On November 28, Georgian citizens will vote in the second round of the presidential election. This will be the last time that the Head of State will be elected through direct ballot. According to the new Constitution, which will enter into force following the presidential election, the next President will be elected by the 300-member Electoral College, for a five-year term. 

Georgia’s Constitution has been changed twice in the last decade, in 2012 and 2018, each change strengthening the roles of Parliament and of the government, and diminishing the President’s executive powers. Hence, the new position will be more representational. However, although this election might not redistribute political powers, it has become a testing ground before the next parliamentary elections, which will take place in 2020.

The ruling party – Georgian Dream coalition (GD) – has been in power for six years, and is facing public dissatisfaction over the pace of reforms, incomplete independence of the judiciary, and economic situation of the country. According to UNICEF’s Welfare Monitoring Survey, poverty rates in Georgia have increased, and the remaining challenges include the lack of strong and inclusive economic growth, unemployment, and increased consumer prices. The results of the first round of the presidential election have already indicated some challenges for the GD to maintain the public support it once enjoyed.

The second round of the election will see the GD government crossing swords with the now-united opposition.

For the presidential election, GD did not bring forward their own candidate, but endorsed an independent MP Salome Zurabishvili, a French-born former Minister of Foreign Affairs. She was raised in France after her grandparents fled Georgia’s Soviet occupation in 1921. Having worked for many years in the French diplomatic corps, Zurabishvili returned to Georgia in 2004 when then president Mikheil Saakashvili invited her to lead the Foreign Ministry of Georgia. 

Zurabishvili sparked controversy by making statements seeming to accuse Georgia’s previous government of starting the 2008 war with Russia. In addition, her anticlerical statements have triggered public criticism and disapproval from the powerful clergy. It cost her votes in the first round of the presidential election, which Zurabishvili has won with a thin margin against Grigol Vashadze, of the United National Movement.
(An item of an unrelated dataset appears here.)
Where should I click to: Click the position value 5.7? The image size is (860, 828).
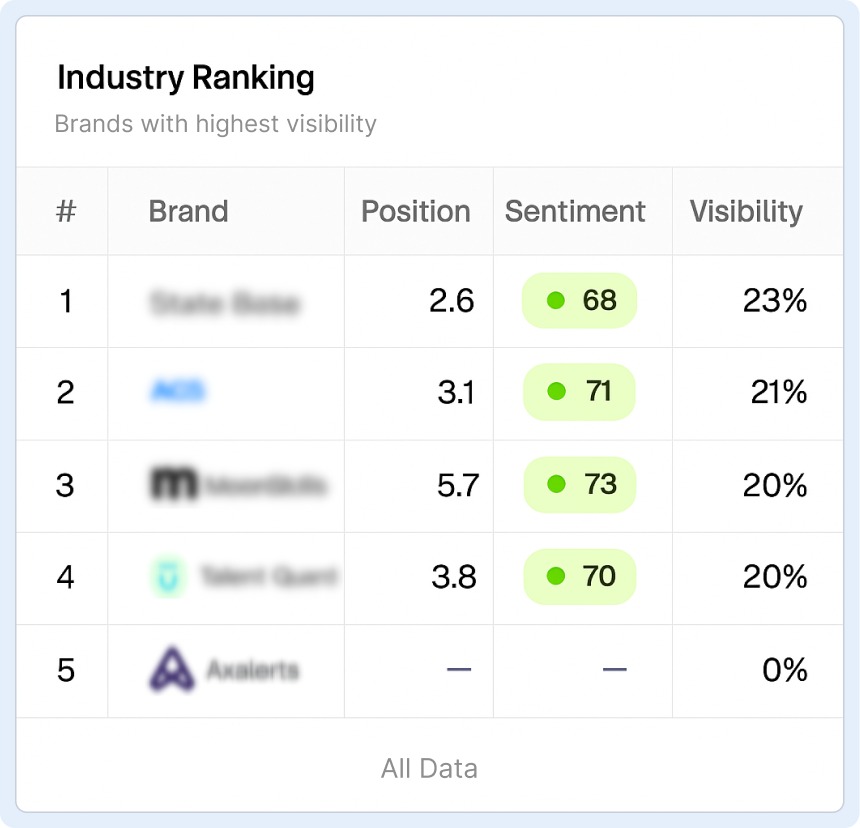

The second round of the election will see the GD government crossing swords with the now-united opposition. Vashadze won in all the big cities in Georgia and got the foreign vote, including that of the Georgians who voted in France. His success exceeded expectations, and provided a strong base to challenge Zurabishvili. The GD’s leader, former Georgian Prime Minister Bidzina Ivanishvili, announced electoral mobilisation to support Zurabishvili, increasing her chances of winning over GD’s base. But her close association with the GD has harmed her reputation as an independent. At the same time, three opposition parties have come together to support Vashadze: the opposition coalition led by the United National Movement (UNM); European Georgia, a party that broke off the UNM in 2017 and has 20 seats in Parliament; and the Republican party, a former member of the GD coalition with a liberal political platform.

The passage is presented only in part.